Produits du Québec: vraiment?
Chaque été, la période de transition entre les arrivages de fruits et légumes du Québec et ceux d’ailleurs est particulièrement propice aux erreurs d’affichage chez les détaillants.
Acheter, c’est voter, dit le slogan popularisé par l’écologiste Laure Waridel. Or, cet objectif ne tient plus la route lorsque le consommateur est induit en erreur sur la provenance de ses fruits et légumes. Malgré toute la bonne volonté des commerçants, des irrégularités d’affichage persistent, tant à l’épicerie qu’au marché public.
Durant chaque saison des récoltes, l’histoire se répète à l’épicerie : les erreurs d’affichage se multiplient entre les fruits et les légumes du Québec et ceux qui proviennent d’ailleurs, notamment de l’Ontario et des États-Unis. Pourquoi ce problème persiste-t-il?
Prenons l’exemple des fraises. Au moment où celles du Québec parvenaient tranquillement aux magasins en raison du retard causé par dame Nature, les épiciers recevaient d’autres arrivages de l’extérieur pour remplir leurs étalages. « Si on a trois arrivages différents dans la même journée et qu’un seul est québécois, malheureusement, il peut y avoir des erreurs d’affichage », avance Pierre-Alexandre Blouin, président de l’Association des détaillants en alimentation du Québec.
Le règlement actuel exige qu’une étiquette spécifie sur chaque produit la provenance des fruits et des légumes emballés ou en vrac. À quelques reprises, La Terre a toutefois pu constater un décalage entre le lieu d’origine inscrit sur l’affiche de prix et celui indiqué sur l’étiquette individuelle. Ainsi, des asperges, de la laitue et des bleuets ont été annoncés par des commerçants comme étant des produits du Québec, alors que ce n’était pas le cas (voir l’encadré au bas de la page 5).
Défi logistique
La logistique en magasin n’est pas évidente avec le roulement des quarts de travail et des nombreux commis à temps partiel qui « ne sont pas toujours très formés », se défend M. Blouin. Si certains détaillants parviennent à bien indiquer la provenance des produits d’ici, d’autres ont encore beaucoup de travail à faire en ce sens, observe-t-il.

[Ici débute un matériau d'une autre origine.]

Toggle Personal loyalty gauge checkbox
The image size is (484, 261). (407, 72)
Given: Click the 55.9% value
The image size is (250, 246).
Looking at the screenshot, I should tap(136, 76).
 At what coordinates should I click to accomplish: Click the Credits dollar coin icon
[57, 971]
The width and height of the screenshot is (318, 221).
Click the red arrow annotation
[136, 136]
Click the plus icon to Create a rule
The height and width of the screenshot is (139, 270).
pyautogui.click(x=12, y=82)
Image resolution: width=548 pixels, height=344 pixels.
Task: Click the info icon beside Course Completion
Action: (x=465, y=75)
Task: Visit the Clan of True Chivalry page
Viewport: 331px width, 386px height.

« On est aussi en pénurie de main-d’oeuvre dans les magasins. Les compagnies font leur possible et sont bien conscientes de ça », ajoute Mario Lalancette, directeur des communications de l’Association québécoise de la distribution de fruits et légumes.

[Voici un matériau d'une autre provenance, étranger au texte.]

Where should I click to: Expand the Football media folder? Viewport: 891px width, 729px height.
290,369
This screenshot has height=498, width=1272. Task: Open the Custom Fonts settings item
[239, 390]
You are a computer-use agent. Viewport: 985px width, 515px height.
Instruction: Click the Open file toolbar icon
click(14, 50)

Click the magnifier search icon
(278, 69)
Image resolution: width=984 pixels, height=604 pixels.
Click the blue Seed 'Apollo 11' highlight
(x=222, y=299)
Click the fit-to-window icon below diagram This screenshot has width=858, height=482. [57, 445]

Le directeur général de l’Association des producteurs maraîchers du Québec, Jocelyn St-Denis, reconnaît qu’il y a un « défi d’exécution » en magasin, surtout pour les aliments en vrac. « Mais ce n’est pas une excuse, poursuit-il. Quand la boîte arrive chez le détaillant, la provenance est indiquée. Alors si le commerçant veut se donner la peine de faire le travail pour respecter les consommateurs, il a les outils en main. »
Au nom des détaillants, Alexandre Blouin renvoie plutôt la balle aux maraîchers. « Si l’entreprise met son étiquette sur chaque tomate, par exemple, le problème est réglé. Le vrac, c’est plus complexe. […] Plus l’affichage est fait en amont, plus c’est facile pour nous. »
Aliments du Québec, une solution?
D’ailleurs, M. Blouin croit que les maraîchers devraient utiliser davantage la certification Aliments du Québec. Cette « marque repère » garantit aux consommateurs un achat local.
Il y a toutefois des frais annuels rattachés à cette identification pour les maraîchers, allant de 175 $ pour les entreprises de 1 à 10 employés jusqu’à 375 $ pour celles de 26 à 50 travailleurs. Bien que ce coût ne soit pas « énorme », peu d’entre eux sont prêts à l’assumer, remarque Marie Beaudry, directrice générale d’Aliments du Québec. L’organisme continue à faire des représentations auprès de diverses associations maraîchères, convaincu que la marque et le logo sont facilement repérables par les consommateurs qui privilégient les produits d’ici.
Les fraises d’ici se retrouvent parfois aux côtés de celles des États-Unis sur un étalage où il est mentionné que les produits proviennent uniquement du Québec.